Can the West Build a Durable, Robust and Competitive Rare Earth Elements to Magnets Supply Chain?

Highlights

  • Rare earth permanent magnets are critical for electric vehicles and wind turbines, with China dominating the global supply chain.
  • Western countries face significant challenges in establishing their own mine-to-magnet value chains to compete with China’s dominance.
  • A Finnish graduate study suggests that a fully integrated Western value chain, supported by government incentives and risk-sharing strategies, is crucial for success.

Playing a mission-critical role in both electric vehicles and wind turbines, rare earth permanent magnets are integral in the battle against climate change.  With ever growing demand, fueled largely by Western interests in reconfiguring a China-dominated value chain, access to these magnets—from production and ultimately the underlying mining sources — becomes the focus of a global hunt.  Now geographically strategic, rare-earth elements and related chains are ever more in focus in places like Washington DC, given China’s three-phased program to basically wipe out American competition in any meaningful way.  See “China’s Strategy of Complete Domination: Without Firing a Shot.”

Based on a mine-to-magnet value chain what kinds of challenges, obstacles and booby traps does the West face?    From offering upstream Western companies how to model in vertical integration to the best business models, a study, a systematic literature review and industry analysis, followed by a two-fold quantitative and qualitative research approach.  The author analyzes aspects of the value chain while industry challenges are addressed.

What does Finnish graduate student Lehtonen, Jaakko (opens in a new tab) learn from his Masters’ thesis (opens in a new tab) with the support of advisor Timo Seppälä, an expert on international chemicals conventions and hazardous chemicals and waste management in the Master’s Programme in Industrial Engineering and Management?

Study outcomes suggest that while in the West substantial ground has been covered given the urgency to recapture strategic supply chains from the East, both companies and public sector still face multiple problems involving everything from the launching of new projects  to mitigating the risks linked to the long-term overwhelming competitiveness of the Chinese value-driven supply chains captured over the past decades.

The graduate thesis argues the only viable pathway forward, while quite difficult given the known and not so well-known barriers involved, is a West-centric fully integrated mine-to-magnet value chain. In essence, copy, in a way, what the Chinese did for nearly three decades while governments in the West were asleep at the wheel. Of course, the model shall be different, given cultural socio-political and economic differences. 
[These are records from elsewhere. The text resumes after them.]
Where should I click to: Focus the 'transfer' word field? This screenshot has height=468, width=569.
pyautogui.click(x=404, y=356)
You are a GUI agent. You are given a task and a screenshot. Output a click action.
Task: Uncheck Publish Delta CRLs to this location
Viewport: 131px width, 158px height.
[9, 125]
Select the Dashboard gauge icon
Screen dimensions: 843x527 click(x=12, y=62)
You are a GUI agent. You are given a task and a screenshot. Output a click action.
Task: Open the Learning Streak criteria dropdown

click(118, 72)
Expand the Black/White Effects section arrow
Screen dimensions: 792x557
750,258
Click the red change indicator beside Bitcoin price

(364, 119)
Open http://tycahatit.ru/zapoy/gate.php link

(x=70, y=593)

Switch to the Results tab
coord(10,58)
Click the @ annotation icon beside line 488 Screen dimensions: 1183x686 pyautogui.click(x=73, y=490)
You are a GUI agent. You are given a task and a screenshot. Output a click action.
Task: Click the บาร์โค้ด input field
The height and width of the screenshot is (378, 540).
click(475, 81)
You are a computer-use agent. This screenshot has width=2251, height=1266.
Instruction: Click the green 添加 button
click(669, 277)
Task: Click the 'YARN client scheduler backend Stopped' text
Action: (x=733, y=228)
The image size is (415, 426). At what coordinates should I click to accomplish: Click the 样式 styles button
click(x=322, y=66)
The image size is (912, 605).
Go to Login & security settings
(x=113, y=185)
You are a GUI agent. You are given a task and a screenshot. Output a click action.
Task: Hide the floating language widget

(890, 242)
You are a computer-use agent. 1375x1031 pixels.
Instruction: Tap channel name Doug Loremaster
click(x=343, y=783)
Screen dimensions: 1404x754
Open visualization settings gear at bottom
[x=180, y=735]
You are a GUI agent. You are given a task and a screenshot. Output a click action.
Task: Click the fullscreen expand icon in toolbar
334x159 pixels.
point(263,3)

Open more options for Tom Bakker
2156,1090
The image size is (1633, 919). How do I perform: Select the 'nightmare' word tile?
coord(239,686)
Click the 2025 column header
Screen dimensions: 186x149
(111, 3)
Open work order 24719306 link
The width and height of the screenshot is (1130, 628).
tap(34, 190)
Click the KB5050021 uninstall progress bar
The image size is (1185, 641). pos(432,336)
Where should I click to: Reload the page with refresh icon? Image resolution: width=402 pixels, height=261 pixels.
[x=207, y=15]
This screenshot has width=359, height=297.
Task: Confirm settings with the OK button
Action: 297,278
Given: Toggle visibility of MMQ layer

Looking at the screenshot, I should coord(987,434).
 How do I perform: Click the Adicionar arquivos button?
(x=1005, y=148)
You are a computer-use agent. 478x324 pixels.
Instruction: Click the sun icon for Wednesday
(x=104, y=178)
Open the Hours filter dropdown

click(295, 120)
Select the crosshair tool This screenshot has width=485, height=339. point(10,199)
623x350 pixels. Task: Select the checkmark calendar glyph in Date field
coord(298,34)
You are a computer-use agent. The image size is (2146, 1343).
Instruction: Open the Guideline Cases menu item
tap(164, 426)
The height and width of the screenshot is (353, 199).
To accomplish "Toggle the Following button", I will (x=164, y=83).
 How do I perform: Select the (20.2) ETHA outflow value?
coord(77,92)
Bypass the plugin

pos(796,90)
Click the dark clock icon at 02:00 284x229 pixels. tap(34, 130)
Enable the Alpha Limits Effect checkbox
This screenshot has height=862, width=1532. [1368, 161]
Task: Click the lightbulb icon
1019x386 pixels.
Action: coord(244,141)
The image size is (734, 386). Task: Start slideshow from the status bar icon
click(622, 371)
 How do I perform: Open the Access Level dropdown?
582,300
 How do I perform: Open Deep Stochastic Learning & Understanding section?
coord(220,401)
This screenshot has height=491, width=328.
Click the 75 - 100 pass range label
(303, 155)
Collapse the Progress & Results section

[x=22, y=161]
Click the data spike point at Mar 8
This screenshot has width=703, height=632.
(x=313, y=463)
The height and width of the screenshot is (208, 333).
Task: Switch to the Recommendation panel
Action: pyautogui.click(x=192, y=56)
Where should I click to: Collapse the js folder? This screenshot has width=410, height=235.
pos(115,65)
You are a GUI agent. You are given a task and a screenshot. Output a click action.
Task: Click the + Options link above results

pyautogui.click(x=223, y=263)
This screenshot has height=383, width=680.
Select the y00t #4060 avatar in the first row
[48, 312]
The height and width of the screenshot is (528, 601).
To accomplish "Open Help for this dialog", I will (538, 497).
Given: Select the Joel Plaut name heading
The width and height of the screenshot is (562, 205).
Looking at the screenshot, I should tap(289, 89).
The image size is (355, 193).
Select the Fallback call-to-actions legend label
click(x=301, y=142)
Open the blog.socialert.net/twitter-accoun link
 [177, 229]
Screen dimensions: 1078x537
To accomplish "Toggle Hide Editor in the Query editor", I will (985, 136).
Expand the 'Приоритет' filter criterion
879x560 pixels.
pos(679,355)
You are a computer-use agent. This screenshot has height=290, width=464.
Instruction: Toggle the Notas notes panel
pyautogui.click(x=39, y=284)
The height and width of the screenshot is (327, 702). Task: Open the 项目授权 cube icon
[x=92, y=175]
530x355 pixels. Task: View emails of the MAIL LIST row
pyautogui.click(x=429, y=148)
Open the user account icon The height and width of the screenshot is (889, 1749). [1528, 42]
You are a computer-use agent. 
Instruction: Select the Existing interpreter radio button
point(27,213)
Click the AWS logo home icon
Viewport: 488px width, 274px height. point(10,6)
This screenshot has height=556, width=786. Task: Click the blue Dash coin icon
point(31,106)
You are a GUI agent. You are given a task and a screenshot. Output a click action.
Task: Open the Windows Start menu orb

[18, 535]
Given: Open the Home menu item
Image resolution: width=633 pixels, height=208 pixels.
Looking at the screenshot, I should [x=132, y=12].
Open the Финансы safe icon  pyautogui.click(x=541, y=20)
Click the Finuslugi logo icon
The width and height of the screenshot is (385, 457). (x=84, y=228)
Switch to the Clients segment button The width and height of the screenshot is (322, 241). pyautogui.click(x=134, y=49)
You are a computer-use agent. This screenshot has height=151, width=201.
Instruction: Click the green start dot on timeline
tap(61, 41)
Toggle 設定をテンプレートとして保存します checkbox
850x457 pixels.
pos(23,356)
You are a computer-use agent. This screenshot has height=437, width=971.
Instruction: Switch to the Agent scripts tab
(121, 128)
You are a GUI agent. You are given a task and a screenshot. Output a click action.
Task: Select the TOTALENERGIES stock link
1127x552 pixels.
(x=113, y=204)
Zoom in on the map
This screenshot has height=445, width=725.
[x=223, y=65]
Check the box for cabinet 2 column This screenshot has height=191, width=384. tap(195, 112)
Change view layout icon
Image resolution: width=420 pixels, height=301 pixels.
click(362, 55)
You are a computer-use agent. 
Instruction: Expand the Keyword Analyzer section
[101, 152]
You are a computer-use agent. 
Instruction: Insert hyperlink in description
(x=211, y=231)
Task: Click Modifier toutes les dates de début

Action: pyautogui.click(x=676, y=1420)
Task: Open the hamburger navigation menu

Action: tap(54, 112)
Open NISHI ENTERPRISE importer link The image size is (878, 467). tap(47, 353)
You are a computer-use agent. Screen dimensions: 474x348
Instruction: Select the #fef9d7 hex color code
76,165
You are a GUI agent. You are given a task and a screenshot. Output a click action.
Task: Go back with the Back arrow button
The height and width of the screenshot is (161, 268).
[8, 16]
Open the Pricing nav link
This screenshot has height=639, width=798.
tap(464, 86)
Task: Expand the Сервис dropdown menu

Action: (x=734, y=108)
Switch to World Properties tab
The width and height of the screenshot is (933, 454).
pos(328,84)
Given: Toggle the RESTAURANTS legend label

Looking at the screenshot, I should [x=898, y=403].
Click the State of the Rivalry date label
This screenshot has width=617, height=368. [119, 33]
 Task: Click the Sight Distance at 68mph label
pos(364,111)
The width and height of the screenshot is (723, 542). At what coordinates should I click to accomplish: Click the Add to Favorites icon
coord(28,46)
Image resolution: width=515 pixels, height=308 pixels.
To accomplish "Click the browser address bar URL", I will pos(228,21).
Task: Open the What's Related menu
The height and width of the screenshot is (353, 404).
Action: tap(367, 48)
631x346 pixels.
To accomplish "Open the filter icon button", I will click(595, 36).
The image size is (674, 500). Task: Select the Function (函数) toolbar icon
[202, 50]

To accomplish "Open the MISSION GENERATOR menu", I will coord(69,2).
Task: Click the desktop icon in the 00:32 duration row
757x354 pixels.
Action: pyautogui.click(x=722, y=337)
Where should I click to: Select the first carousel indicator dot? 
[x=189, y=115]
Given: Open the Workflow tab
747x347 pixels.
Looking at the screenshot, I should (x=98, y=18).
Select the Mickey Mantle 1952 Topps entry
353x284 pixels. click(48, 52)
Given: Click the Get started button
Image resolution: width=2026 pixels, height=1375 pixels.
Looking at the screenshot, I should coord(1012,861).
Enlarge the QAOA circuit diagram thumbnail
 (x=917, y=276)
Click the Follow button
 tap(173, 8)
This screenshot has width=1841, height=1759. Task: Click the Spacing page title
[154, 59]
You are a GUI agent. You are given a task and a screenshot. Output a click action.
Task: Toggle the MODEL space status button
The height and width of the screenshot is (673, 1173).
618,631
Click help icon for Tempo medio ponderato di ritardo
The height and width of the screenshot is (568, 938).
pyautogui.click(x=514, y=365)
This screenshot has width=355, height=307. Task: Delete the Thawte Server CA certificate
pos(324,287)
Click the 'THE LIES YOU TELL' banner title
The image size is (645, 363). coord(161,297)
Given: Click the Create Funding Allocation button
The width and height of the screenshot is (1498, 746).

But how to deal with the inevitable Chinese price manipulation in response to Western moves?  

The author suggests with governmental support where and when possible, companies must find ways to de-risk, by sharing collectively, risks in the value chain through pre-determined pricing enforced by integrated offtake agreements or cross-ownership across the value chain.

A message for governments of the West. Time to start seriously incentivizing local production only as a retaliation with clear and effective regulation and investment-support, while minimizing the disturbances to global trade.

The Finnish student does not give near enough credit to the essential topic of technological and process disruption. Rare Earth Exchanges suggest that if scientific firepower in the West cannot disrupt how the supply chains work today, there are few chances on the horizon to surpass the Chinese.